Além das palestras, os participantes ainda passaram por mais instruções teóricas. Dessa vez, foram apresentados a noções sobre como lidar com os diferentes tipos de equipamentos – de proteção individual, de detecção e de descontaminação de agentes químicos – empregados em emergências dessa espécie.

O treinamento ocorreu em instalações da Marinha e do Exército brasileiros. (Foto: Exército Brasileiro)

Essa etapa foi realizada em uma instalação da MB, onde também foi realizado o primeiro exercício prático do EXBRALC IV. Nessa atividade, simulou-se uma contaminação em um terminal portuário. O desafio do grupo em treinamento foi coletar amostras com suspeita de contaminação por agentes químicos, biológicos, radiológicos e nucleares, tendo que entregar essas amostras a um laboratório de análise. A missão terminava com a descontaminação de todo o pessoal envolvido.

“O exercício integrativo buscou criar uma situação na qual a autoridade marítima decidiu empregar a capacidade de resposta da Marinha, restabelecendo a condição de operacionalidade de um terminal portuário e, com isso, trazendo benefícios à sociedade brasileira”, explicou o Capitão de Mar e Guerra Márcio da Mota Xerém, comandante do Centro de Defesa Nuclear, Biológica, Química e Radiológica da MB.

Além desse exercício, mais três oficinas práticas foram realizadas durante o EXBRALC, dessa vez sob a coordenação do EB, na Escola de Instrução Especializada. “As duas primeiras oficinas compreenderam simulações de ambientes contaminados com compostos químicos industriais tóxicos em situações possíveis de ocorrer no cotidiano: um acidente em posto de combustível e um container com produtos tóxicos em porto comercial”, contou o Cap Magno.

Diante desses cenários, os alunos planejaram e executaram o isolamento e o reconhecimento do local, a coleta de amostras, a proteção pessoal contra os agentes nocivos e o registro de suas atividades, finalizando com os procedimentos de descontaminação.

O exercício final foi mais abrangente, envolvendo o desafio simulado de enfrentar um acidente com várias vítimas.

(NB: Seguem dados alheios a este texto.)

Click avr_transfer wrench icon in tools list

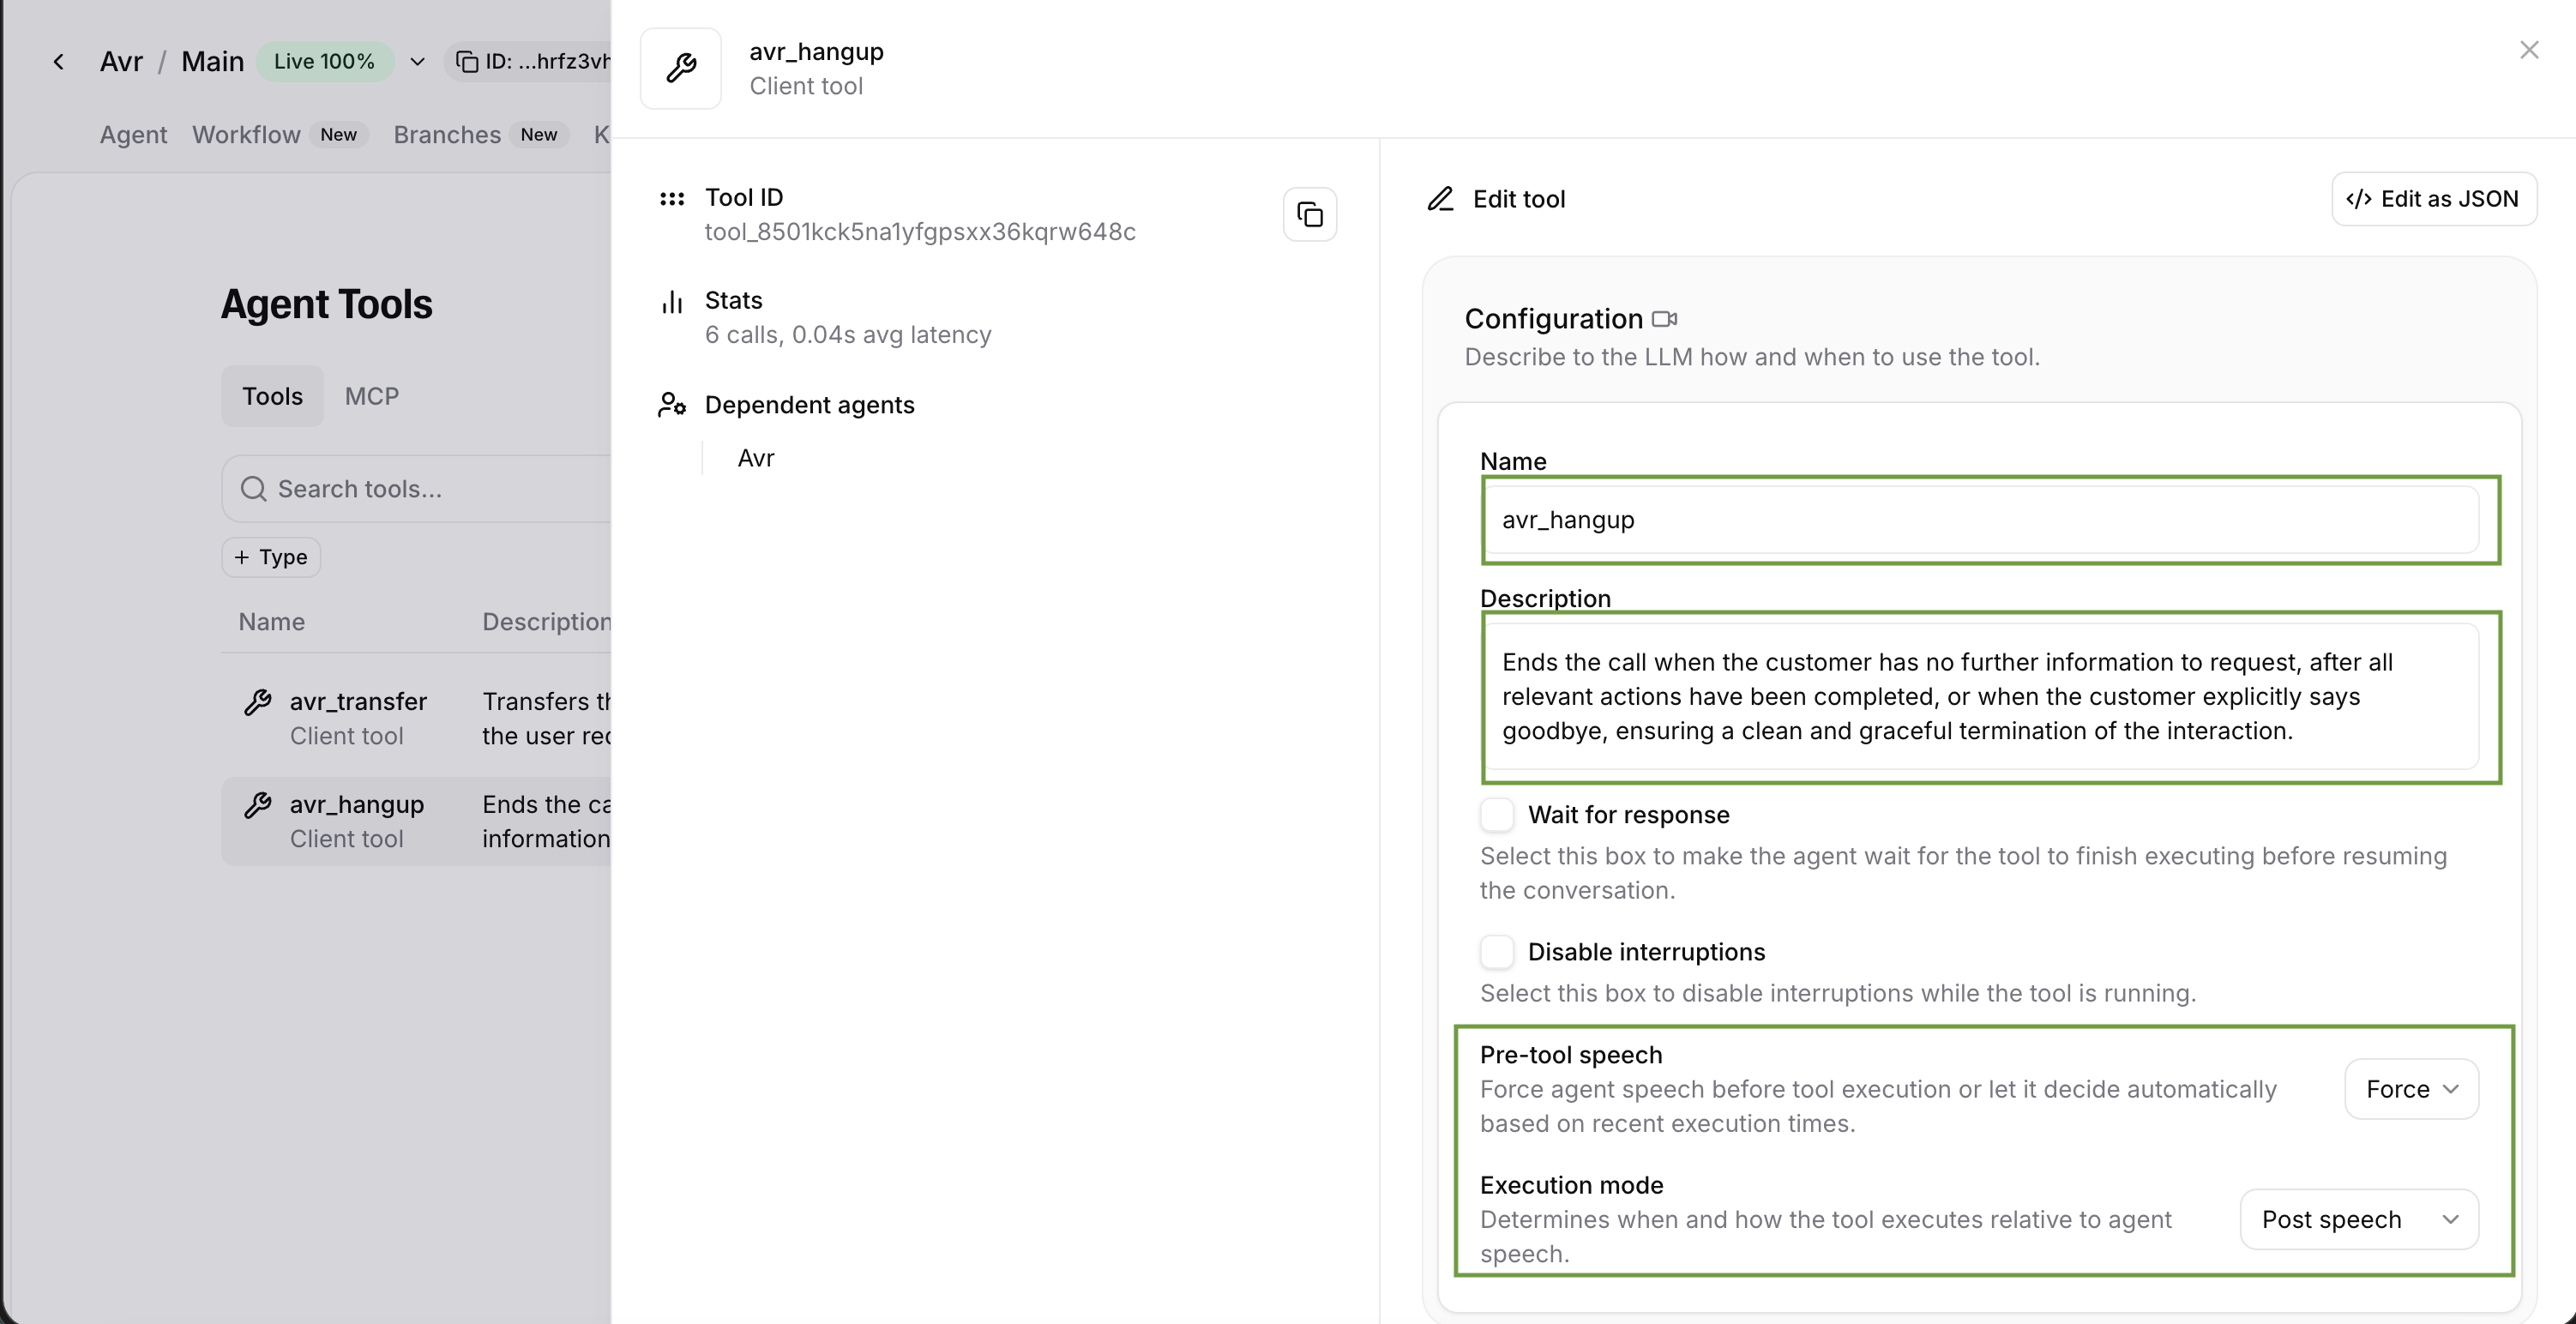[x=258, y=702]
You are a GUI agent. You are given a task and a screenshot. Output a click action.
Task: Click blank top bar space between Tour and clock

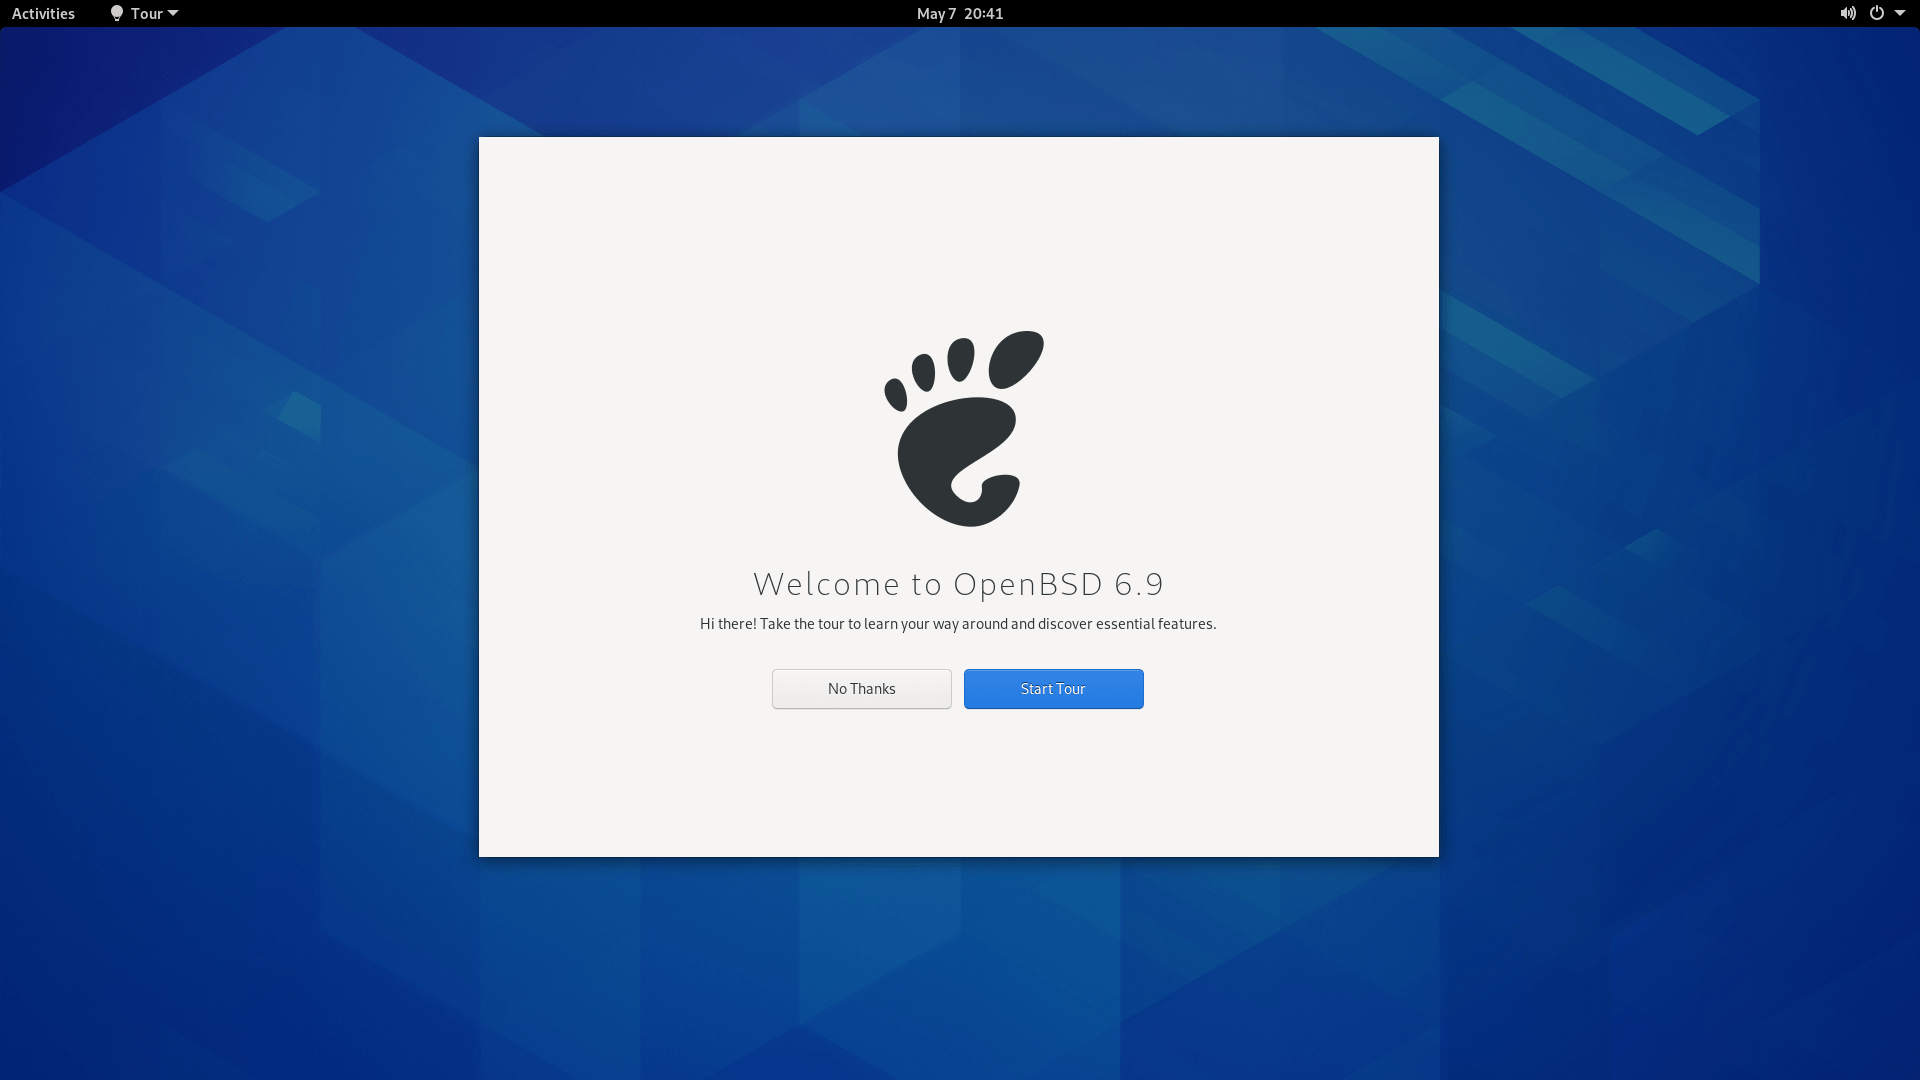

O pano de fundo das atividades era o de que um ônibus cheio de passageiros havia se chocado contra um caminhão que transportava produtos químicos.

Os participantes se dividiram em equipes responsáveis por diferentes frentes de atuação: logística, reconhecimento, primeiros socorros e triagem, isolamento da área, contenção da ameaça, coleta de amostras, evacuação de feridos e descontaminação, entre outras.